As a general principle, scatter contributes to dose of the patient and staff member and limits image quality.

Question 3: Describe what happens during processing of a photostimulable phosphor plate (PSP) used in dentistry?

Imaging plates can be used for both intra oral and extra oral radiography.

After exposure, PSPs should be processed as soon as possible because trapped electrons spontaneously release over time.

Phosphor plates absorb and store energy from x-ray radiation and release this energy as light (phosphorescence) when stimulated by another light of an appropriate wavelength.

The PSP material used for radiographic imaging is “europium-doped” barium fluorohalide on a flexible plastic backing support.

When exposed to a radiation, valence electrons in europium absorb energy and move into the conduction band. These electrons migrate to nearby halogen vacancies in the fluorohalide lattice and may become trapped there in a metastable state. The number of trapped electrons is proportional to x-ray exposure and represents a latent image.

When stimulated by red light of around 600 nm, the barium  fluorohalide releases trapped electrons to the conduction band. When an electron returns to the EU+3 ion, energy is released as light in the green spectrum.

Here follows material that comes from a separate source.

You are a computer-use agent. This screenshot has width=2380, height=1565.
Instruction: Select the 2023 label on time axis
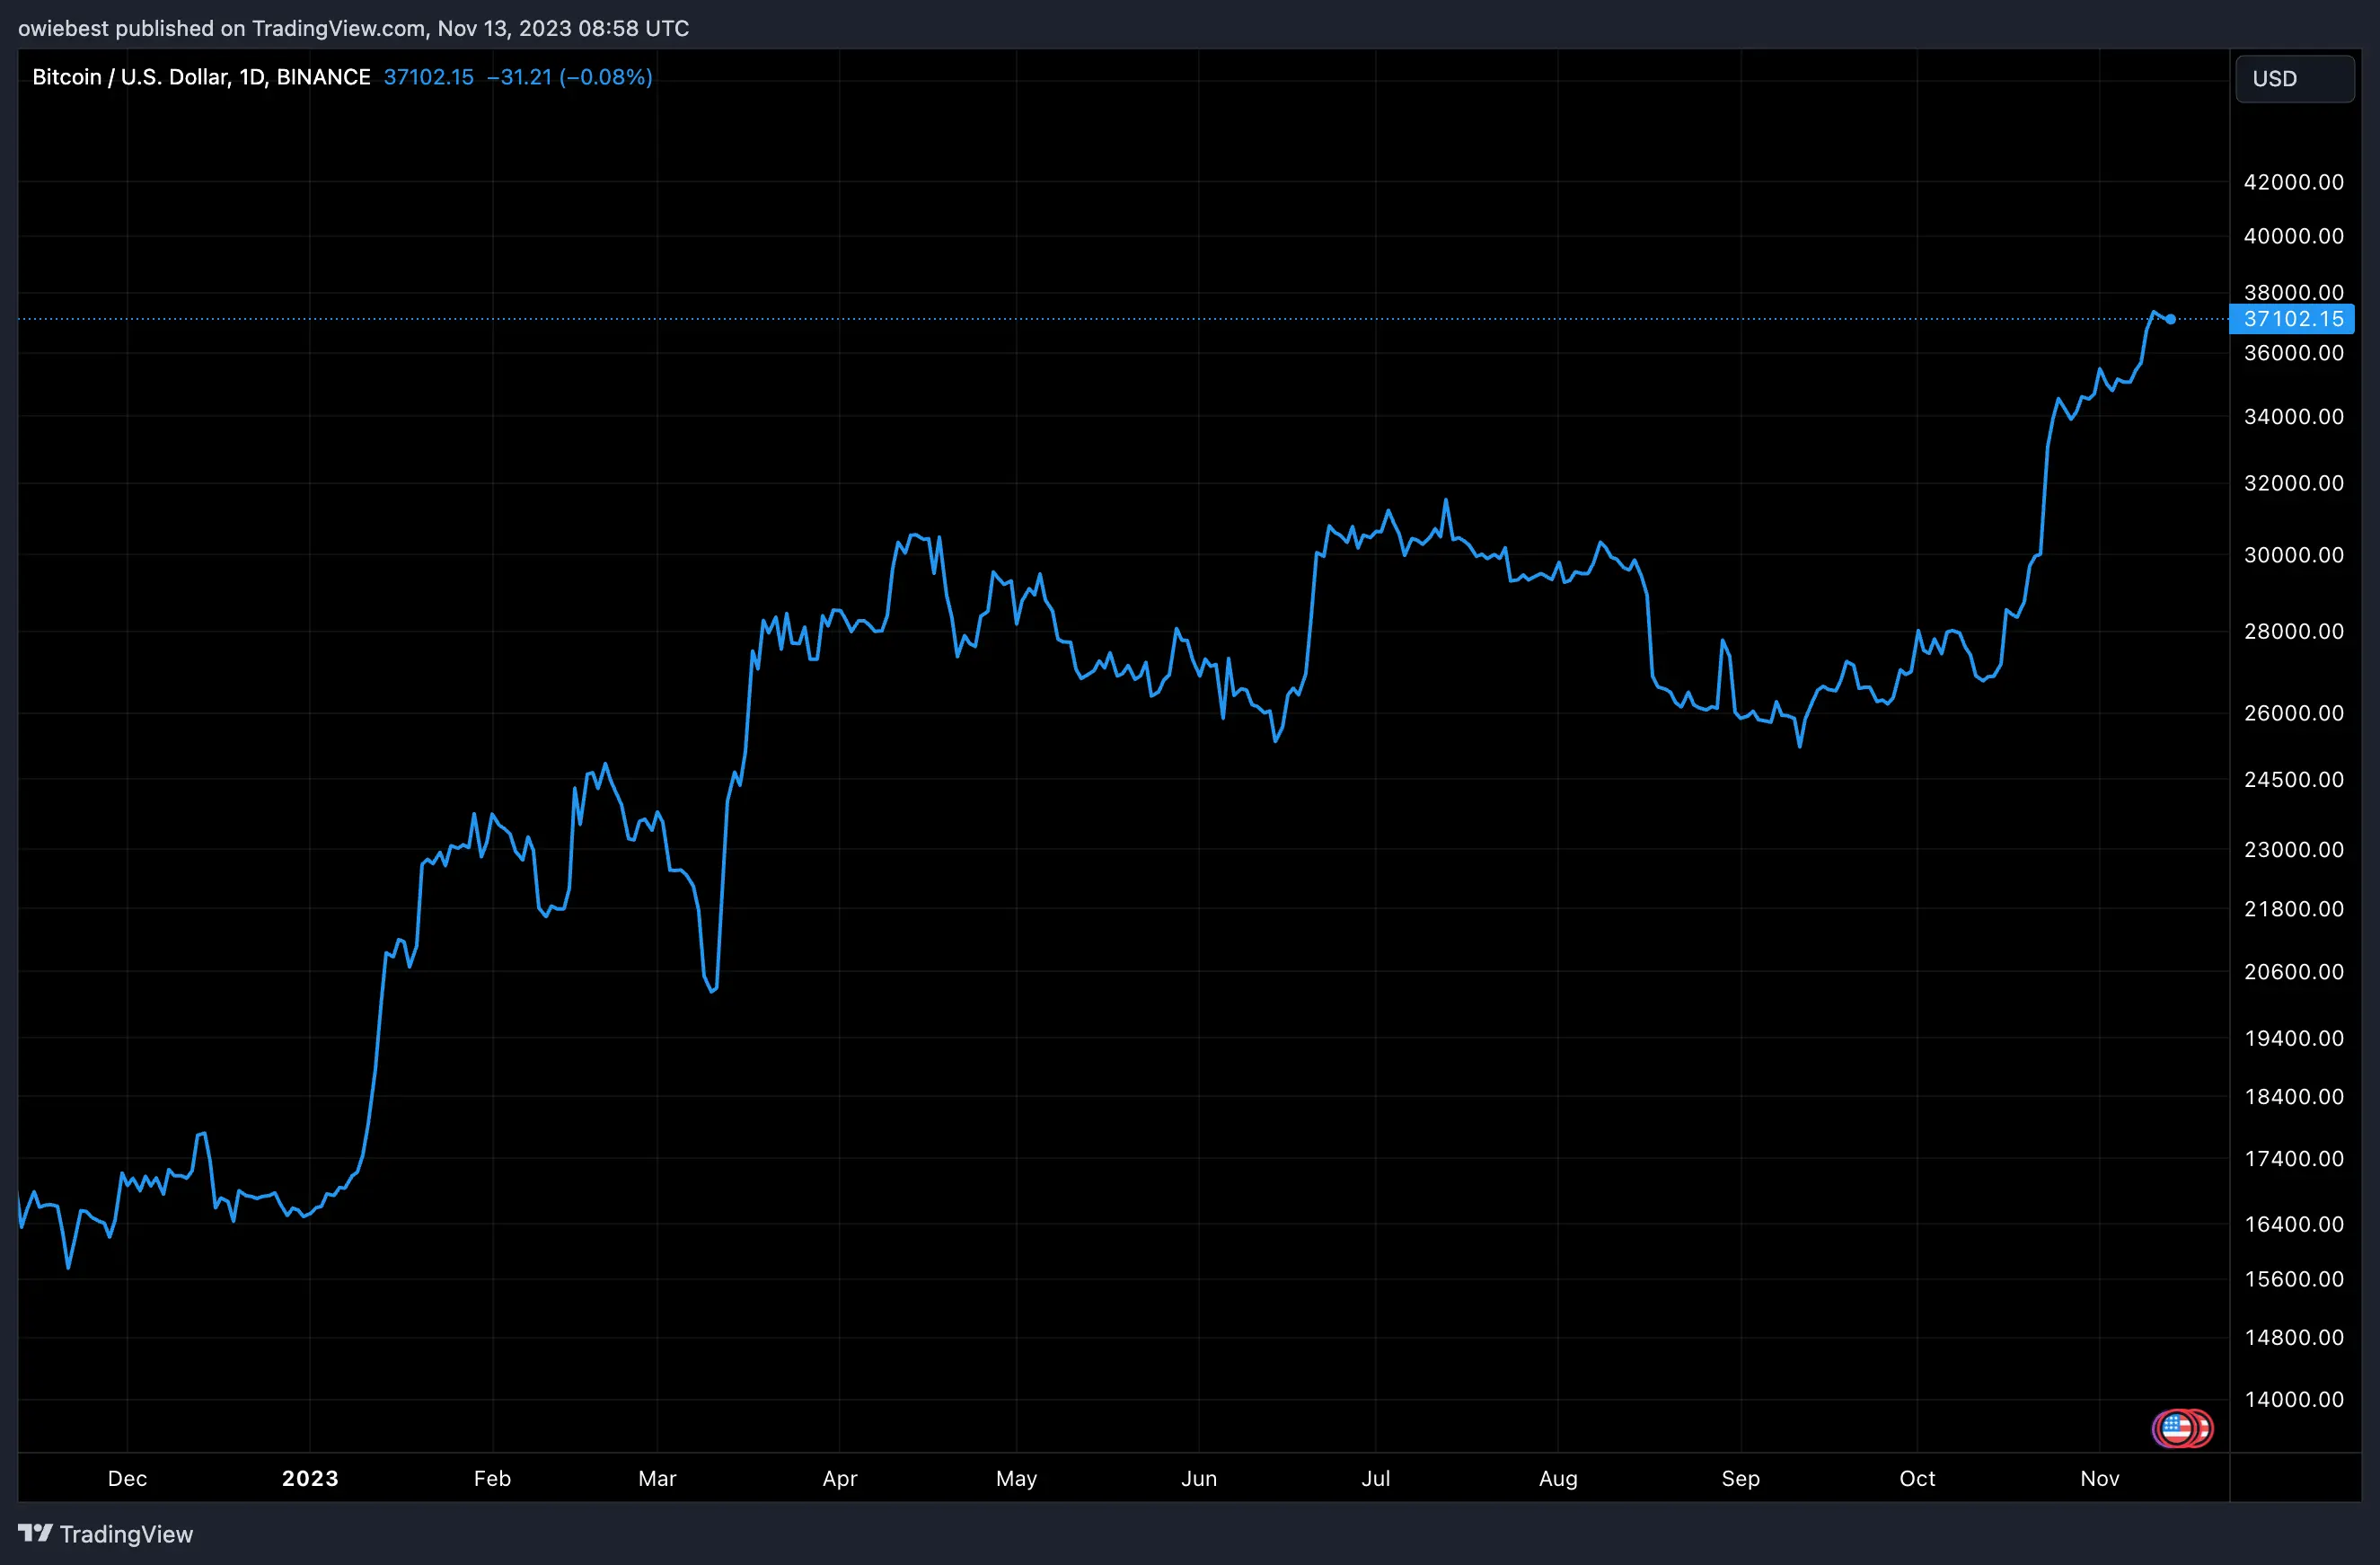pyautogui.click(x=309, y=1478)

Fibreoptics conduct the light from the PSP plate to a photomultiplier tube. The photomultiplier tube converts the light into electrical energy. A red filter at the photomultiplier tube selectively removes the stimulating laser light and the remaining green light is detected and converted to a varying voltage. The voltage signal is quantified by an analogue to digital convertor and stored and displayed as a digital image.

PSP plates must be erased to eliminate residual images from previous exposures. This erasure is accomplished by flooding the plate with bright light. Current PSP scanner systems integrate automatic plate erasing within the scanner.

Erased plates are placed in light tight containers before exposure.

Question 4: Paul is a 19-year-old who has fallen from his bike and sustained a fractured mandible and complicated fractures of his upper central incisor teeth. Clinically he has no other injuries.

A panoramic radiograph shows a guardsman fracture. He requires a posteroanterior of the jaws (PA jaws/mandible) and an upper standard occlusal view. Describe the operator radiographic technique for each examination from after patient identification to pressing the exposure button.

Upper standard Occlusal radiograph (50% of the allocated marks)

  • The patient is seated upright with the head supported and with the occlusal plane horizontal and parallel to the floor.
  • A dental X-ray set is used. Exposure factors set
  • Rectangular collimation used. However round collimation may be used if there is doubt that the area of interest will not be fully covered.
  • A thyroid collar / thyroid protective shield positioned.
  • The size 4 image receptor is placed flat in the mouth on the occlusal surfaces of the lower teeth and the patient is asked to gently bite together to avoid receptor damage.
  • The image receptor in this adult patient should be placed centrally with is long axis crossways.
  • The dental x-ray tube-head is positioned in the midline aiming down through the nasal bridge at an angle of 65-70 degrees to the image receptor.

Diagrams may be used to illustrate the above answer.

PA (Posteroanterior Mandible (PA mandible) (50% of the allocated marks)

  • A skull unit or Bucky is used with the image receptor vertically positioned.
  • Exposure factors set.
  • Appropriate collimation applied to ensure entire mandible included.
  • The patient’s head is positioned facing the image receptor. The head is tipped forward so that the forehead and nasal tip are in contact the image receptor i.e. the forehead – nose position, so that the radiographic baseline (orbitomeatal baseline) is  horizontal.
  • Median sagittal plane of the patient is perpendicular to the image receptor.
  • The x-ray tube head is horizontal and perpendicular to the image receptor with the central ray centred through the cervical spine at the level of the mandibular rami / angles.

Diagrams may be used to illustrate the above answer.